** Exercise data **
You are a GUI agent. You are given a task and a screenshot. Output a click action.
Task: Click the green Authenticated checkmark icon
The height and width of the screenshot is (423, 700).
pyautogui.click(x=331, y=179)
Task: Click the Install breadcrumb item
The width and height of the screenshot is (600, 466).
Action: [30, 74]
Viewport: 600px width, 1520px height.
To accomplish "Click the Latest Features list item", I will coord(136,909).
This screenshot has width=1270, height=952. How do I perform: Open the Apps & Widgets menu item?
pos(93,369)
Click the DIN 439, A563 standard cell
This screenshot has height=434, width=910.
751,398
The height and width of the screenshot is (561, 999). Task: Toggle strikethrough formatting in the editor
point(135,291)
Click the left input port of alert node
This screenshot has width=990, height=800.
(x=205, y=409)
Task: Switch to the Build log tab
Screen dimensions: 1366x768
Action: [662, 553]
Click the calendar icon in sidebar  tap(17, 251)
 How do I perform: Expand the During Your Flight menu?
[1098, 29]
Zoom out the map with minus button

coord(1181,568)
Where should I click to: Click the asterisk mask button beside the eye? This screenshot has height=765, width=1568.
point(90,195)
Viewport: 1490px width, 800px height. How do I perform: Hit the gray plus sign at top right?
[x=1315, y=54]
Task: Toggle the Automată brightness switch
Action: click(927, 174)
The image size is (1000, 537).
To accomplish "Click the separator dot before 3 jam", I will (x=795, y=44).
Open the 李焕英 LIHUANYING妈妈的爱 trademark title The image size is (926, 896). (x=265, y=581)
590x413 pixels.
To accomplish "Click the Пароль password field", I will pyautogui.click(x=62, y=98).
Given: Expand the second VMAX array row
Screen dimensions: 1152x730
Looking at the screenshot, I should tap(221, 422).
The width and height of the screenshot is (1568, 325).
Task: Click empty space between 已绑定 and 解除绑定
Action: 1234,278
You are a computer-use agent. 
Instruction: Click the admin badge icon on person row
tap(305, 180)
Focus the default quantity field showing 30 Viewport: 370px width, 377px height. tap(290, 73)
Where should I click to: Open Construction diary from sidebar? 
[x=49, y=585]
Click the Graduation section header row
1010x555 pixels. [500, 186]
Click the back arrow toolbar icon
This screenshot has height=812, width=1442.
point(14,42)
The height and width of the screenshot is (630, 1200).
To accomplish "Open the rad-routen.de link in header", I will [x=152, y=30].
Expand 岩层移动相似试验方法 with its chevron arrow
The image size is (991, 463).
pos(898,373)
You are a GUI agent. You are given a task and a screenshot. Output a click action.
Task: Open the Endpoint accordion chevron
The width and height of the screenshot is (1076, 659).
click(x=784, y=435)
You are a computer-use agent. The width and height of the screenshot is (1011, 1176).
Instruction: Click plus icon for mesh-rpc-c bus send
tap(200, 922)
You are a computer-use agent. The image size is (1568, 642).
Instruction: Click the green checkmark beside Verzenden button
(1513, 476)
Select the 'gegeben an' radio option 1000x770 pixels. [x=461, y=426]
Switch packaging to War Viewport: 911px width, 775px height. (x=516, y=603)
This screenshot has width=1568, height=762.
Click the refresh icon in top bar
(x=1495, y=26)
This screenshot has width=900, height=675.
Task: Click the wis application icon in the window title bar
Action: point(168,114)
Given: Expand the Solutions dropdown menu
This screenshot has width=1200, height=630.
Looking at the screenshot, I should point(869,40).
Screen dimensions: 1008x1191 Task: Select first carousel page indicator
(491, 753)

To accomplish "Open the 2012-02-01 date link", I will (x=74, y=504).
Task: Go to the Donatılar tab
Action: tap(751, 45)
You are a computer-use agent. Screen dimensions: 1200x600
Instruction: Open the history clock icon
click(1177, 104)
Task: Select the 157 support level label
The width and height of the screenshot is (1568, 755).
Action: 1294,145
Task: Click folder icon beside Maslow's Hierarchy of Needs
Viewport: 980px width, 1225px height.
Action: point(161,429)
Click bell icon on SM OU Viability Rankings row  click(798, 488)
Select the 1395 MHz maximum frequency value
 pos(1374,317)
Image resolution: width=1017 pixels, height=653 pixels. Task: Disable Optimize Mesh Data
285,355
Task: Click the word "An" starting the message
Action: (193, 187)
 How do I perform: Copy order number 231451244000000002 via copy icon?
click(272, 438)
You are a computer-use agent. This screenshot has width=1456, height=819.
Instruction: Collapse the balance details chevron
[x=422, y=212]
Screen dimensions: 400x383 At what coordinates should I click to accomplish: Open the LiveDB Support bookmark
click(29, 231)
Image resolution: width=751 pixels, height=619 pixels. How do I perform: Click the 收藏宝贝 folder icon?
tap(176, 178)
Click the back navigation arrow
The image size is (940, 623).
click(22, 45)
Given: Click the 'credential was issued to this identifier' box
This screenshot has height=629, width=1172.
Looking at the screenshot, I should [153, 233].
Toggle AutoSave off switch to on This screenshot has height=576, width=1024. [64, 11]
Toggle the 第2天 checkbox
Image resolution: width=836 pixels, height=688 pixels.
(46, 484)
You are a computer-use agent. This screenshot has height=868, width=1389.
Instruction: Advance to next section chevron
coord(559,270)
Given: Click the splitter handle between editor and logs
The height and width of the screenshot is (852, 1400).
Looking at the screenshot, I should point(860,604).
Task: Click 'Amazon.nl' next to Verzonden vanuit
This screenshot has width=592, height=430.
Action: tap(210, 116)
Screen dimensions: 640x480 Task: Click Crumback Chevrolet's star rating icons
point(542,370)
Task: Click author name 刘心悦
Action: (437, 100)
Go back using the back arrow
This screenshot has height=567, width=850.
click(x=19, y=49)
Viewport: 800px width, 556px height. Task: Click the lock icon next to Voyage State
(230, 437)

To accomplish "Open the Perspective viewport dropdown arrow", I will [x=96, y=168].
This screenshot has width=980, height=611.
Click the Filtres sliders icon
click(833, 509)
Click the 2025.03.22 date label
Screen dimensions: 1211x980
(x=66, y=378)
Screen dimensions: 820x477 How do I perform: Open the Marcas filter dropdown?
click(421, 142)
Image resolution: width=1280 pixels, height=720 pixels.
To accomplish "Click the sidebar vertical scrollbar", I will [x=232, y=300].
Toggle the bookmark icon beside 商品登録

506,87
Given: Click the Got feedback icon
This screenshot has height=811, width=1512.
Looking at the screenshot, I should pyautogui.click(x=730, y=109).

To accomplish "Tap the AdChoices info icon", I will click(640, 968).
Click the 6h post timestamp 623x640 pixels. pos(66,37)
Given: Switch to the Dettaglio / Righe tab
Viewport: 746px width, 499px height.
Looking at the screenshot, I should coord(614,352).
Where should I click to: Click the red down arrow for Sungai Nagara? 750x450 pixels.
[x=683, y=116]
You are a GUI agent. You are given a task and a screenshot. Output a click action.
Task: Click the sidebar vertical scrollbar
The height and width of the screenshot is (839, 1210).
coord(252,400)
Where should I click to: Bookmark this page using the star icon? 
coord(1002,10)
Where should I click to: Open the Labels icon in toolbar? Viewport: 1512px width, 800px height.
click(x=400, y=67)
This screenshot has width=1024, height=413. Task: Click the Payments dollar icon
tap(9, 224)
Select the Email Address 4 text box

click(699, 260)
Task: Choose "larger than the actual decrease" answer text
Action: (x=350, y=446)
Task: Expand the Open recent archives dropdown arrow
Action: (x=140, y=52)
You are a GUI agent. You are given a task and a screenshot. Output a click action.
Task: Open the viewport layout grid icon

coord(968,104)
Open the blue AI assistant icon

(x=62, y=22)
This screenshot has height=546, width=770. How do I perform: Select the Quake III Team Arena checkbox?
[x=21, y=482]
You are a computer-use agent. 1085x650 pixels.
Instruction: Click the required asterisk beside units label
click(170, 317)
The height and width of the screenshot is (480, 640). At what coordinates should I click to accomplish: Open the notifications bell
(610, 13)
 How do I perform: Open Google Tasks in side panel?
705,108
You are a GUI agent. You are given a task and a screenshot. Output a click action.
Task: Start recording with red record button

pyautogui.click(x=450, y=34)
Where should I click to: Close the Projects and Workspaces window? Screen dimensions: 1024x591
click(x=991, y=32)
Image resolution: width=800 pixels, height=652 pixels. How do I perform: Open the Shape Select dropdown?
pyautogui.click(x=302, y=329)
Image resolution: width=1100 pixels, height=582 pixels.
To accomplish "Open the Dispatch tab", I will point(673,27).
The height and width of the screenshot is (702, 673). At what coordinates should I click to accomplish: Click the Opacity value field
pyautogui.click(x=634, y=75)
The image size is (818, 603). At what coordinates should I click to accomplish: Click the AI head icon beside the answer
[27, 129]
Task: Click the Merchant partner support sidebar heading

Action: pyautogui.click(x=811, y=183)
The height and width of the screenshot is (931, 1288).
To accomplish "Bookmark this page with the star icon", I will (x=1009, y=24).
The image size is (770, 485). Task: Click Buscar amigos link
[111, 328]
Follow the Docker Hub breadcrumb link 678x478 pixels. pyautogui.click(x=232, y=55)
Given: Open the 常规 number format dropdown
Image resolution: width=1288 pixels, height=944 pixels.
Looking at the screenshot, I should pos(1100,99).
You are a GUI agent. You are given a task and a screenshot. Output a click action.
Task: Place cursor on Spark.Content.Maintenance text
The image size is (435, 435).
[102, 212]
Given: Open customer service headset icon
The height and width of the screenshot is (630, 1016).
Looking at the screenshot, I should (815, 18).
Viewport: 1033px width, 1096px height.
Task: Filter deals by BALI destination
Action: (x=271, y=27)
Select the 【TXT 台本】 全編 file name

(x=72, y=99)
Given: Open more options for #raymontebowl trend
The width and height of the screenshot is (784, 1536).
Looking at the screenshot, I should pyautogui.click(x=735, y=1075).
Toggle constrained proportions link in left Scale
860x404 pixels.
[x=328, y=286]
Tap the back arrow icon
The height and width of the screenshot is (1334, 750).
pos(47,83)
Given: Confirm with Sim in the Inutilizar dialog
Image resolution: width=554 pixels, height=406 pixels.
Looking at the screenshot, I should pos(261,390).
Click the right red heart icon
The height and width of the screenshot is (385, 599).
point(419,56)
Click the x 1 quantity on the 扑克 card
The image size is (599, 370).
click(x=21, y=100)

** Task directions **
Return each line of the data that contains the string "breadcrumb".

** Your solution **
Task: Click the Install breadcrumb item
Follow the Docker Hub breadcrumb link 678x478 pixels. pyautogui.click(x=232, y=55)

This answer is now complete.